Exercise requirements: Print the data verbatim. Leave every image out.

Stored data
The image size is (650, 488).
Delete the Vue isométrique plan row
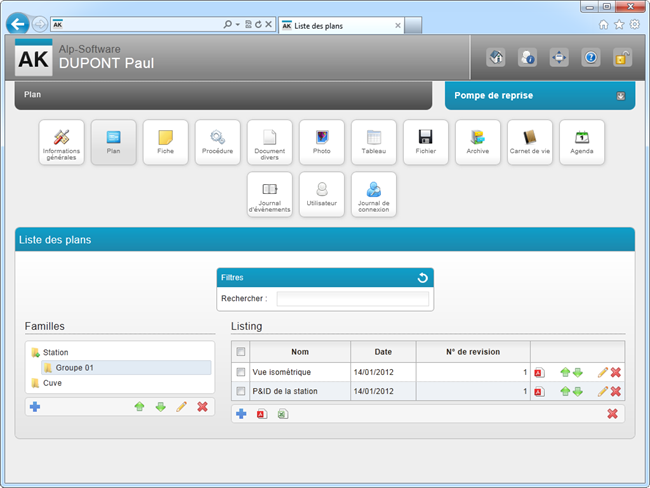click(x=616, y=372)
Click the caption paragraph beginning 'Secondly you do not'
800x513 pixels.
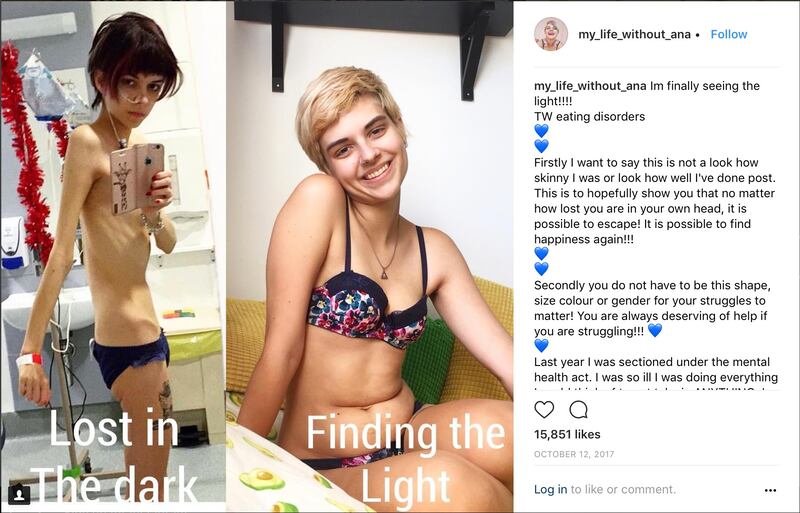(x=652, y=308)
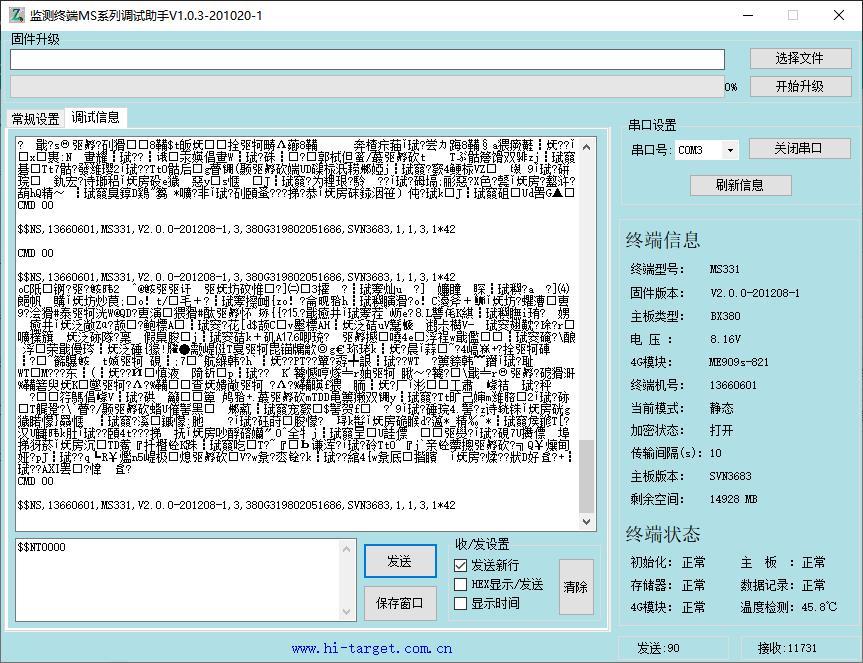863x663 pixels.
Task: Open the 串口号 COM3 dropdown
Action: 731,150
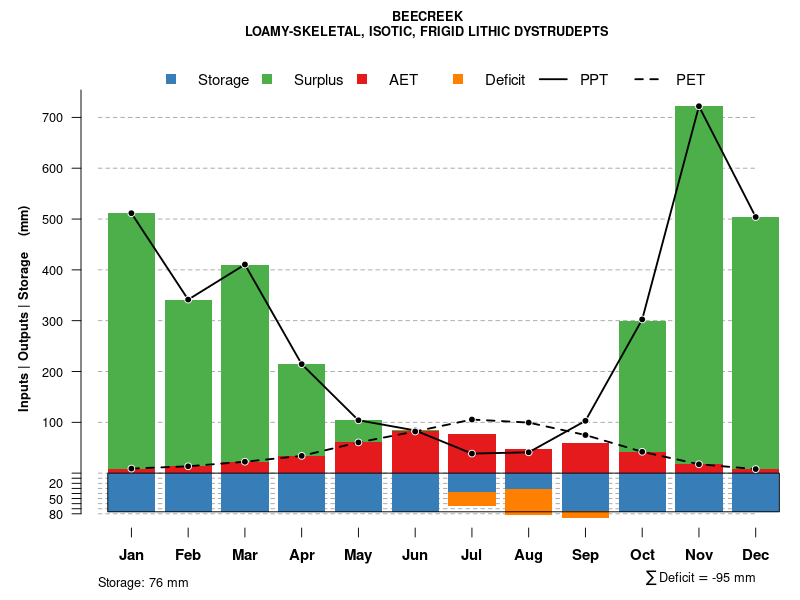This screenshot has width=800, height=600.
Task: Click the green Surplus legend swatch
Action: coord(268,79)
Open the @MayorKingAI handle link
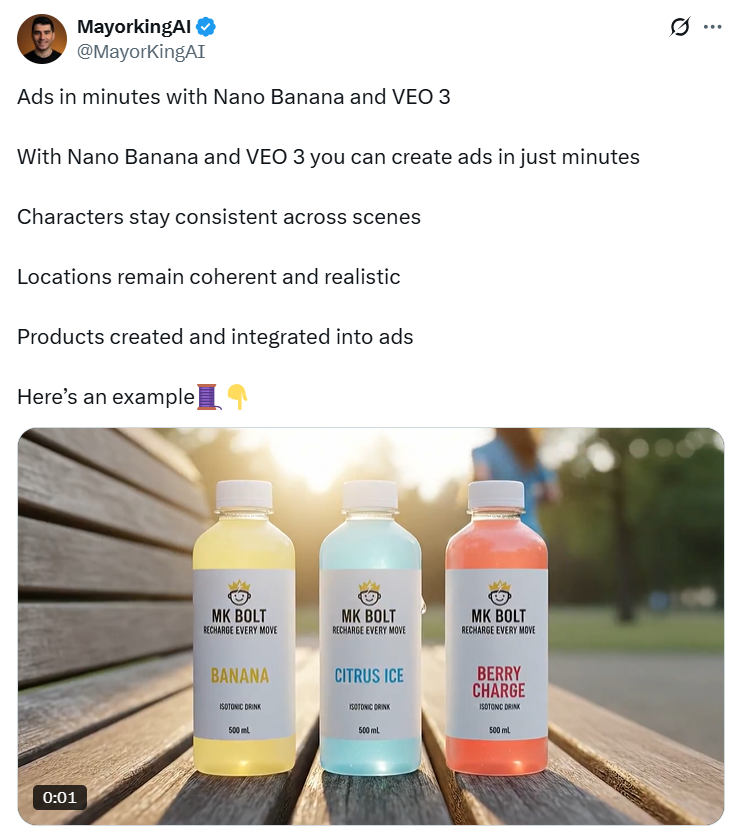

Output below:
The image size is (650, 488).
Delete the Vue isométrique plan row
click(x=616, y=372)
Click the caption paragraph beginning 'Secondly you do not'
800x513 pixels.
(x=652, y=308)
863x663 pixels.
Task: Open the 串口号 COM3 dropdown
Action: 731,150
This screenshot has width=800, height=600.
Task: Click the green Surplus legend swatch
Action: coord(268,79)
Open the @MayorKingAI handle link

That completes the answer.